Dataset entries:
[Start of Attachment]

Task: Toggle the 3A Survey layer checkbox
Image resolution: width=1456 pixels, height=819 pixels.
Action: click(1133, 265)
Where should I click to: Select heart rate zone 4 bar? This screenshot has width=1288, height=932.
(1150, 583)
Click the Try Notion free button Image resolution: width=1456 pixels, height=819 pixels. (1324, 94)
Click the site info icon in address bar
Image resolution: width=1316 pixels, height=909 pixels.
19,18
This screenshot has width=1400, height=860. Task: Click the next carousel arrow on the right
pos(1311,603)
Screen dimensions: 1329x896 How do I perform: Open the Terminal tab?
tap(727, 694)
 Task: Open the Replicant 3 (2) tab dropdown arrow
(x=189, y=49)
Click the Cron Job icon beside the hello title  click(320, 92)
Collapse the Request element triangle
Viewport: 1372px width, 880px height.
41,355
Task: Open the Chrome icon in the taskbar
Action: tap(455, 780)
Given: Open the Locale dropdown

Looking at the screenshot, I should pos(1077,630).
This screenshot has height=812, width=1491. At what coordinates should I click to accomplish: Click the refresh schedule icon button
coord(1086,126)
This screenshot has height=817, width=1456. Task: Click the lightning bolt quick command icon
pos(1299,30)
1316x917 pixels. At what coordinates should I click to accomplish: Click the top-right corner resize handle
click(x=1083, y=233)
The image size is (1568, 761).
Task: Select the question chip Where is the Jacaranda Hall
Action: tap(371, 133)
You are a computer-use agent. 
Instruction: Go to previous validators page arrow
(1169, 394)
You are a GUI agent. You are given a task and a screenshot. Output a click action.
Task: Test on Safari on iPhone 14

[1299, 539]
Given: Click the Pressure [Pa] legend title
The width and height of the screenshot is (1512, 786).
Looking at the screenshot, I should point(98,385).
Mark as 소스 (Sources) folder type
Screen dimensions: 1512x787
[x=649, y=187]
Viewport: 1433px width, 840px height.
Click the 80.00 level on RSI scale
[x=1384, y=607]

[End of Attachment]

Extract, exactly, the lines above that begin at the line containing "Instruction: Go to" and end at the final line of the records; add no other text.

Written solution:
Instruction: Go to previous validators page arrow
(1169, 394)
You are a GUI agent. You are given a task and a screenshot. Output a click action.
Task: Test on Safari on iPhone 14

[1299, 539]
Given: Click the Pressure [Pa] legend title
The width and height of the screenshot is (1512, 786).
Looking at the screenshot, I should point(98,385).
Mark as 소스 (Sources) folder type
Screen dimensions: 1512x787
[x=649, y=187]
Viewport: 1433px width, 840px height.
Click the 80.00 level on RSI scale
[x=1384, y=607]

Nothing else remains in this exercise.